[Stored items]
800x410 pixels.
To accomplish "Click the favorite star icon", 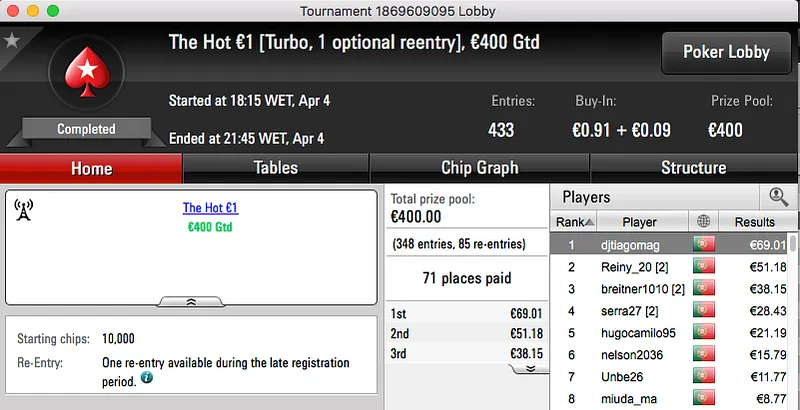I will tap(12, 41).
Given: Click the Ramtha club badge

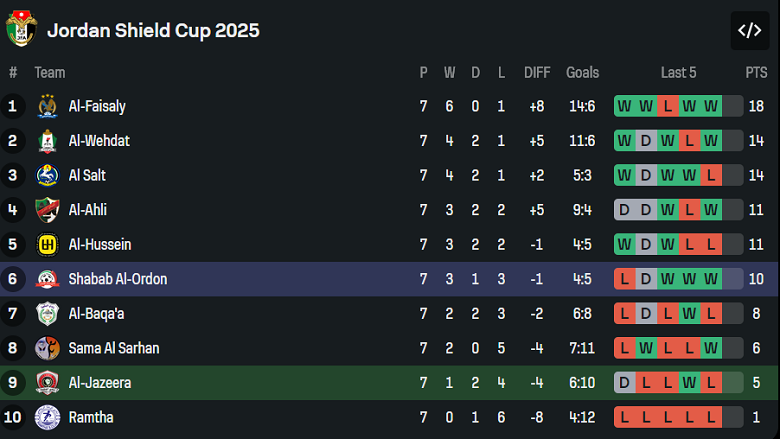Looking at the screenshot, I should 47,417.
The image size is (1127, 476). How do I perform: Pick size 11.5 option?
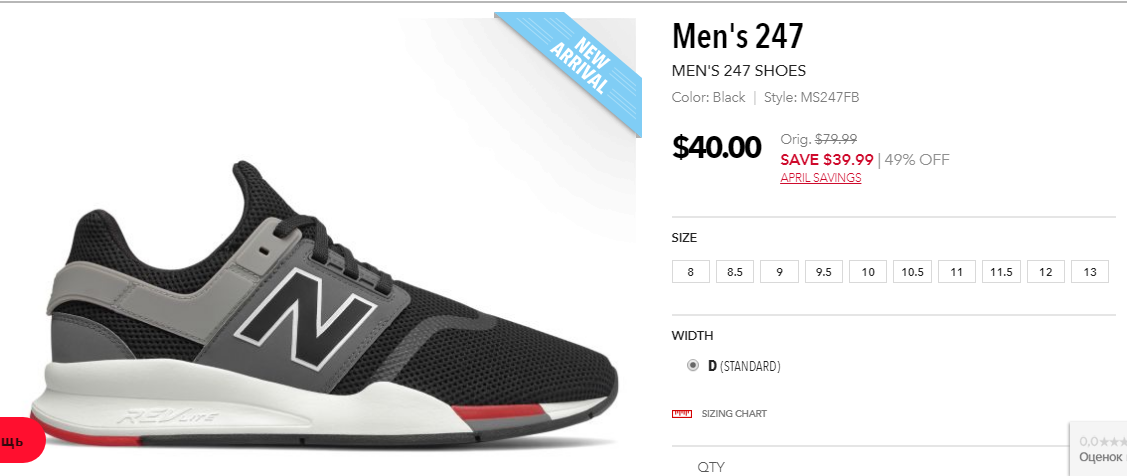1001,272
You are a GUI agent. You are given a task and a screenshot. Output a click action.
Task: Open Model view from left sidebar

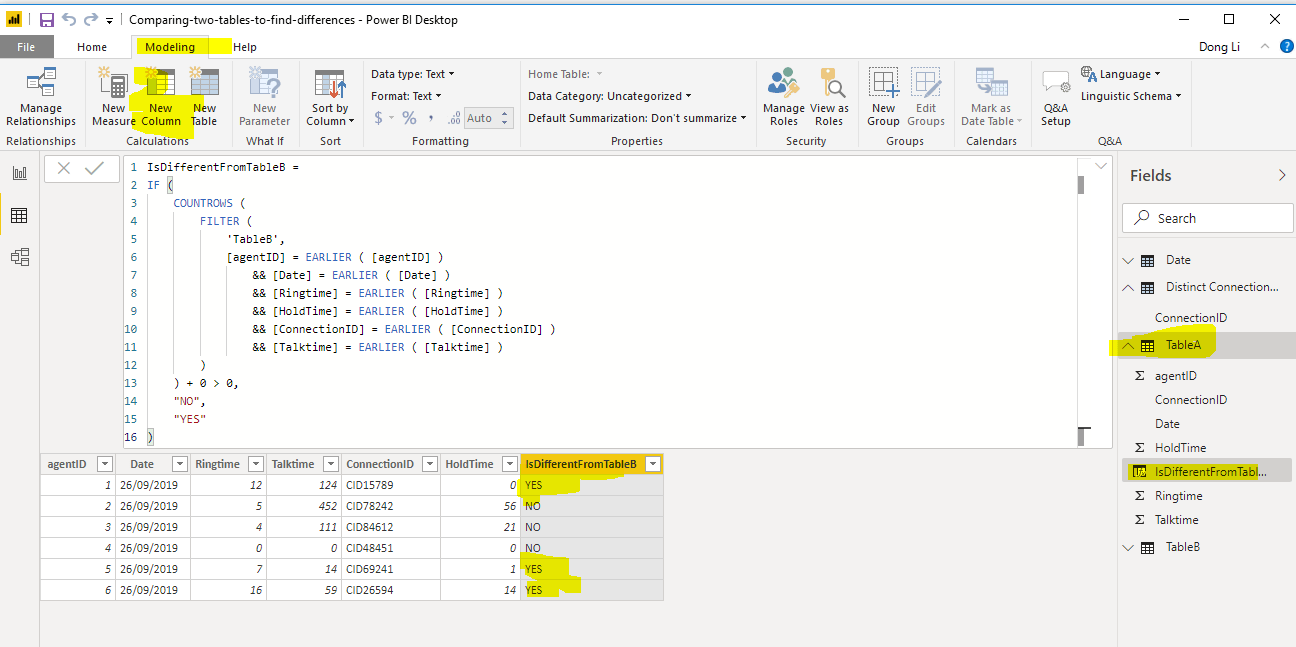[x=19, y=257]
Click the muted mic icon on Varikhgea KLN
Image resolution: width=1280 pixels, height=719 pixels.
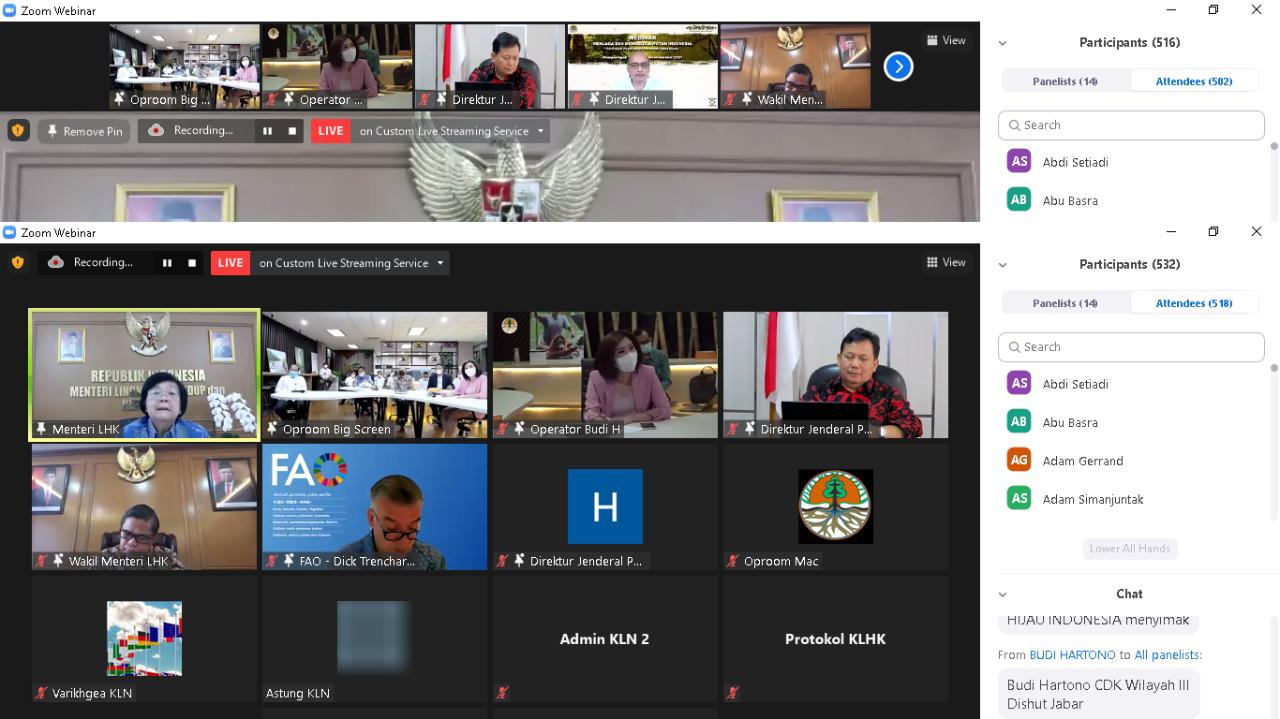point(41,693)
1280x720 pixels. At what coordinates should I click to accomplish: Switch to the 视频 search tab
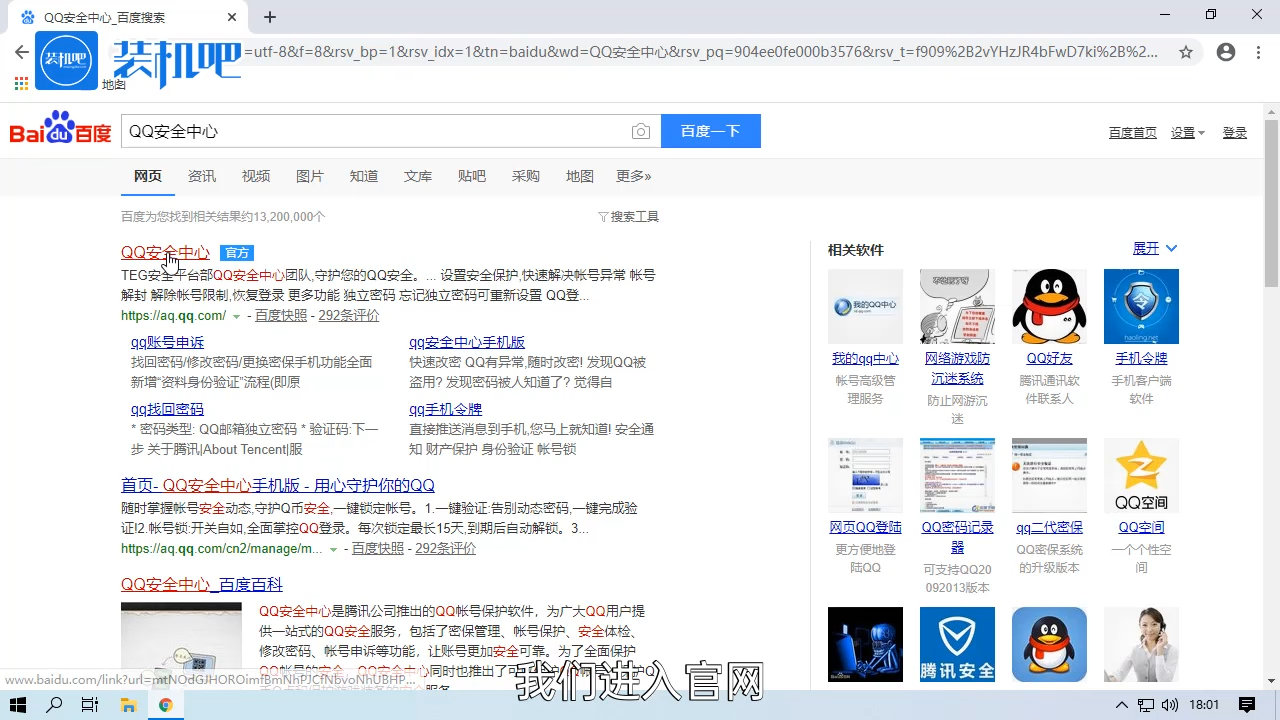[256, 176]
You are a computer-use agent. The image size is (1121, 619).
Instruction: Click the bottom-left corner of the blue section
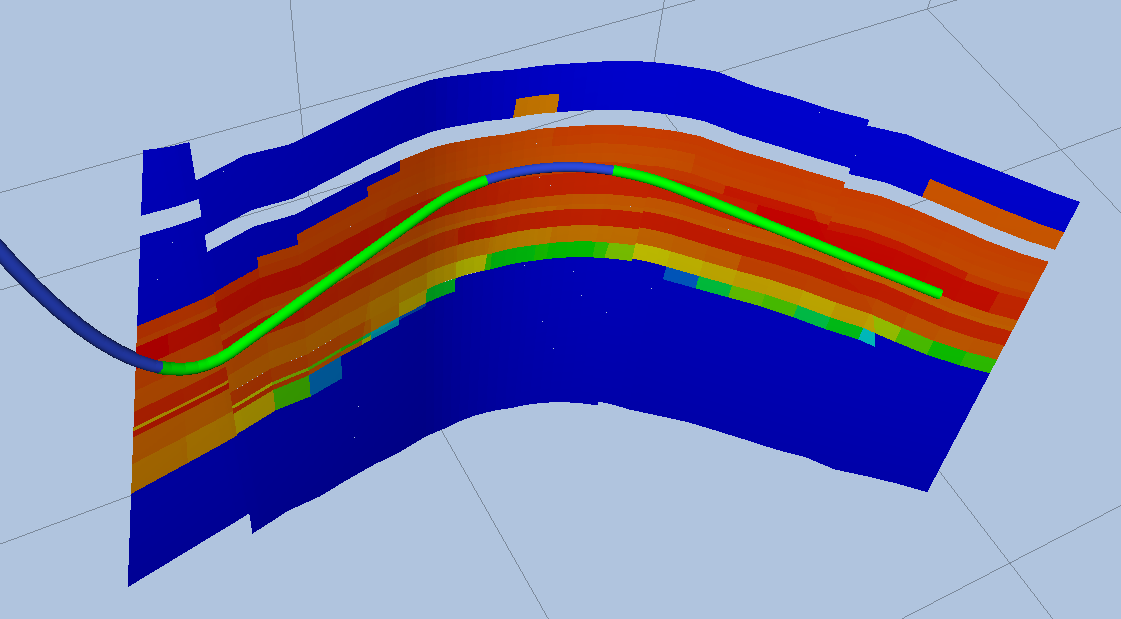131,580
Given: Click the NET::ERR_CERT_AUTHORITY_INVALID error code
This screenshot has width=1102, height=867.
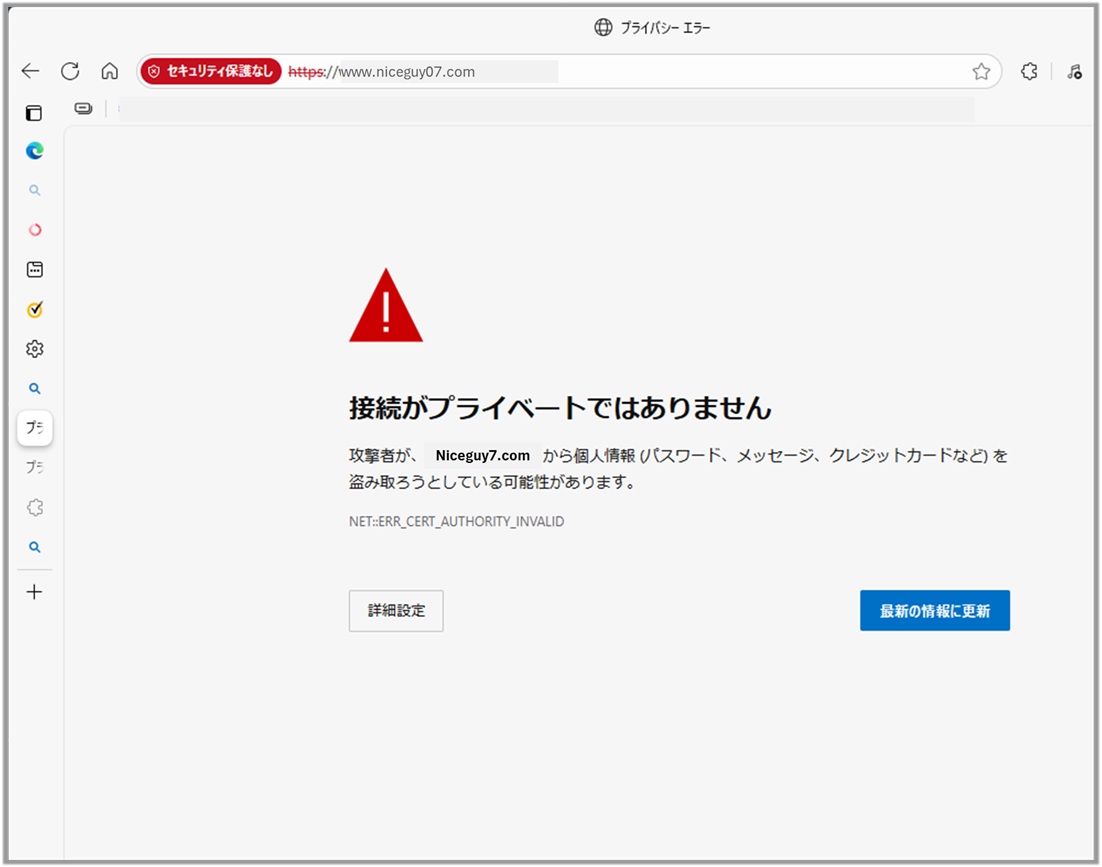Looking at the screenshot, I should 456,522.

- _Goal of the exercise_:
In the entries above, how many lines include the word "agent"? Only the number should be given.

- _Reply_:
2